**Actions demandées:**
a) Indiquez si les affirmations (i), (ii) et (iii) concordent avec l'article sur Gaza. Pour chacune, répondez par oui ou non et citez mot pour mot les termes décisifs de l'article. (i) Le Hamas détient toujours 49 otages. (ii) La réunion du cabinet de sécurité s'est tenue à Tel-Aviv. (iii) L'armée israélienne opère au sol dans près de la moitié de la bande de Gaza.
b) Répondez, s'il vous plaît, aux questions suivantes d'après l'article sur Gaza, en reprenant la numérotation (i), (ii), (iii).
(i) À quelle date la guerre a-t-elle été déclenchée ?
(ii) Vers quelle heure la réunion du cabinet de sécurité a-t-elle commencé ?
(iii) Quel est le nom du chef d'état-major qui s'est exprimé jeudi ?
c) Prolongez l'article sur Gaza à partir de sa dernière phrase.

Mais « nous ne voulons pas garder » Gaza, « nous voulons mettre en place un périmètre de sécurité, mais ne voulons pas la gouverner », a-t-il ajouté.
Cette entrevue a été diffusée peu avant une réunion du cabinet de sécurité à Jérusalem, qui a commencé vers 18 h (11 h heure de l’Est), selon les médias, et doit décider des suites de la guerre, déclenchée le 7 octobre 2023 par la sanglante attaque du Hamas en territoire israélien depuis la bande de Gaza.
En réaction à cette entrevue, le Hamas a accusé jeudi le premier ministre israélien de « sacrifier » les otages dans la bande de Gaza au profit de ses « intérêts personnels » et « politiques », selon un communiqué du mouvement islamiste palestinien.
« Les plans de Nétanyahou pour intensifier » les opérations militaires israéliennes dans la bande de Gaza « confirment sans l’ombre d’un doute son désir de se débarrasser des otages et de les sacrifier dans la poursuite de ses intérêts personnels et de son agenda idéologique extrémiste », affirme le Hamas, qui détient toujours 49 otages, dont 27 sont présumés mort.
« Les déclarations de Nétanyahou représentent un revirement flagrant du processus de négociation et révèlent clairement les véritables motivations derrière son retrait du dernier round, malgré la proximité d’un accord final », a réagi le Hamas.
« Ce que le criminel de guerre Nétanyahou prévoit est la continuation d’une politique de génocide et de déplacement forcé, par la perpétration de nouveaux crimes contre notre peuple palestinien dans la bande de Gaza », accuse le mouvement islamiste.
« Gaza restera inflexible face à l’occupation et à toutes les tentatives d’imposer une tutelle sur elle », ajoute-t-il, promettant que « toute escalade […] ne sera pas une promenade de santé et aura un coût élevé et douloureux » pour Israël.
« Éliminer les menaces »
La presse israélienne annonce depuis plusieurs jours un plan visant « à conquérir l’ensemble de la bande de Gaza, y compris la ville de Gaza et les camps de réfugiés » situés dans le centre du territoire, une opération de plusieurs mois qui nécessitera une mobilisation massive de réservistes.
Alors que la presse s’est fait aussi l’écho des réserves du chef d’état-major, voire de son opposition à ce plan présumé, l’intéressé s’est pour la première fois exprimé publiquement jeudi : « Nous continuerons d’exprimer notre position sans crainte, de manière pragmatique, indépendante et professionnelle », a commenté le lieutenant-général Eyal Zamir.
Et de mettre en garde : « Nous ne limiterons plus notre réponse. Nous éliminerons les menaces à leur stade précoce dans tous les domaines et continuerons à travailler pour atteindre nos objectifs ».
L’armée israélienne occupe ou opère actuellement au sol dans près de 75 % de la bande de Gaza, principalement depuis ses positions permanentes dans le territoire le long de la frontière. Elle bombarde partout où elle le juge nécessaire.

**Données sources:**
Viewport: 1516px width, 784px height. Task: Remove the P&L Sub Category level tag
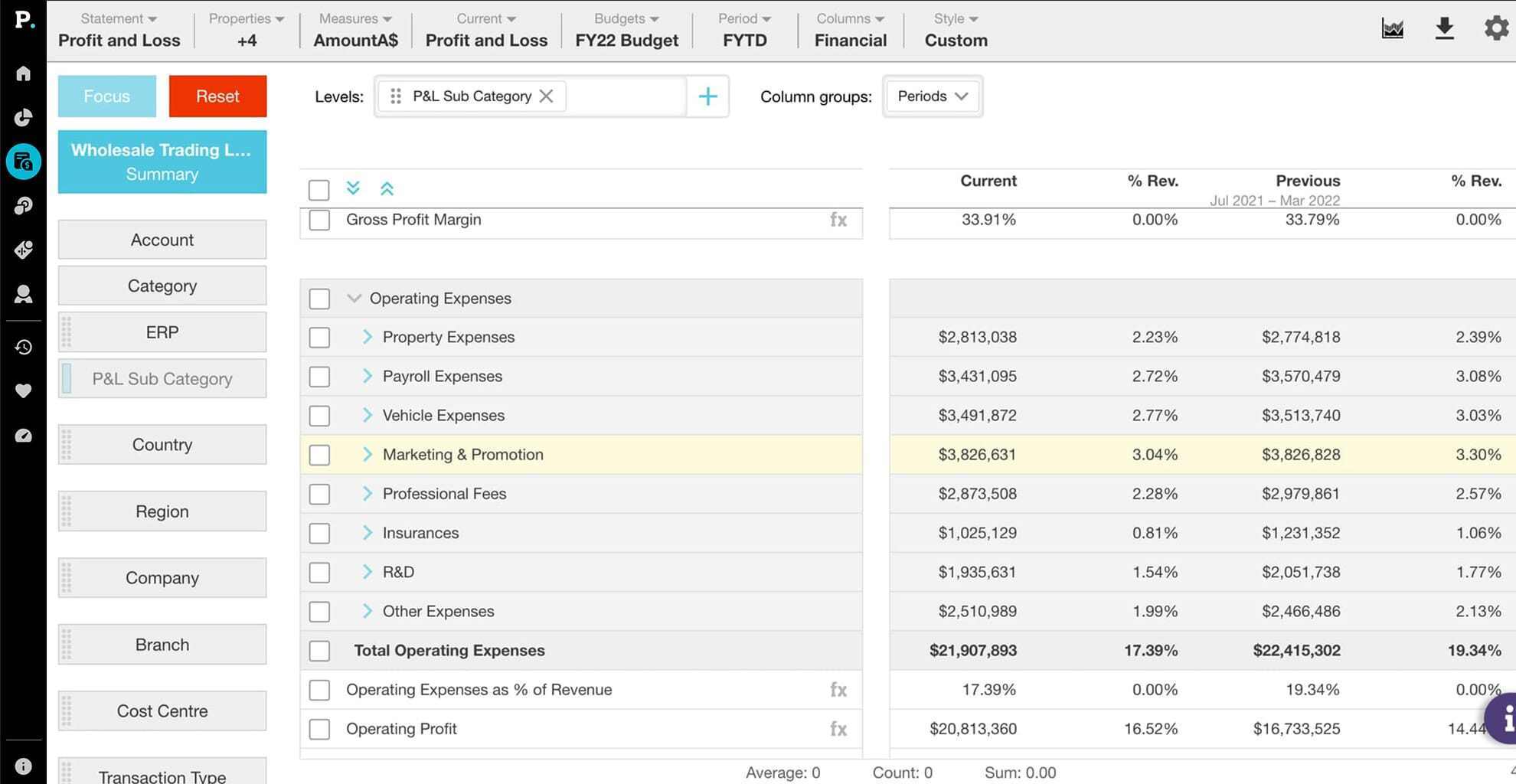coord(546,96)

**Réponses par tâche:**
a)
(i) Oui : « qui détient toujours 49 otages »
(ii) Non : « une réunion du cabinet de sécurité à Jérusalem »
(iii) Non : « dans près de 75 % de la bande de Gaza »

b)
(i) Le 7 octobre 2023.
(ii) Vers 18 h (11 h heure de l'Est).
(iii) Le lieutenant-général Eyal Zamir.

c)
Selon le Bureau de coordination des affaires humanitaires de l’ONU (OCHA), 86,3 % du territoire est militarisé par Israël et soumis à des ordres d’évacuation.
Les zones non occupées sont aussi les plus peuplées : les villes de Khan Younès et Gaza, les camps de réfugiés de Deir-el-Balah, dans le centre du territoire.
Après 22 mois d’une guerre dévastatrice, la bande de Gaza, assiégée, est menacée d’une « famine généralisée », selon l’ONU, et totalement dépendante de l’aide humanitaire, toujours distribuée en quantités largement insuffisantes selon les humanitaires.
Quelque 2,4 millions de Palestiniens vivent au quotidien sous les bombes dans cet étroit territoire qui longe la Méditerranée. Les représailles israéliennes y ont déjà fait 61 258 morts, en majorité des civils, selon les données du ministère de la Santé du Hamas, jugées fiables par l’ONU.
Du côté israélien, l’attaque du Hamas a entraîné la mort de 1219 personnes, en majorité des civils, selon un décompte de l’AFP réalisé à partir de données officielles.
Israël avait déjà occupé Gaza en 1967 et implanté un ensemble de 21 colonies israéliennes, démantelées en 2005 avec le retrait unilatéral décidé par le premier ministre d’alors, Ariel Sharon.
99 morts de faim
Mardi, M. Nétanyahou a réaffirmé les objectifs de guerre fixés à l’armée : « vaincre totalement l’ennemi à Gaza, libérer tous nos otages et s’assurer que Gaza ne constituera plus une menace pour Israël ».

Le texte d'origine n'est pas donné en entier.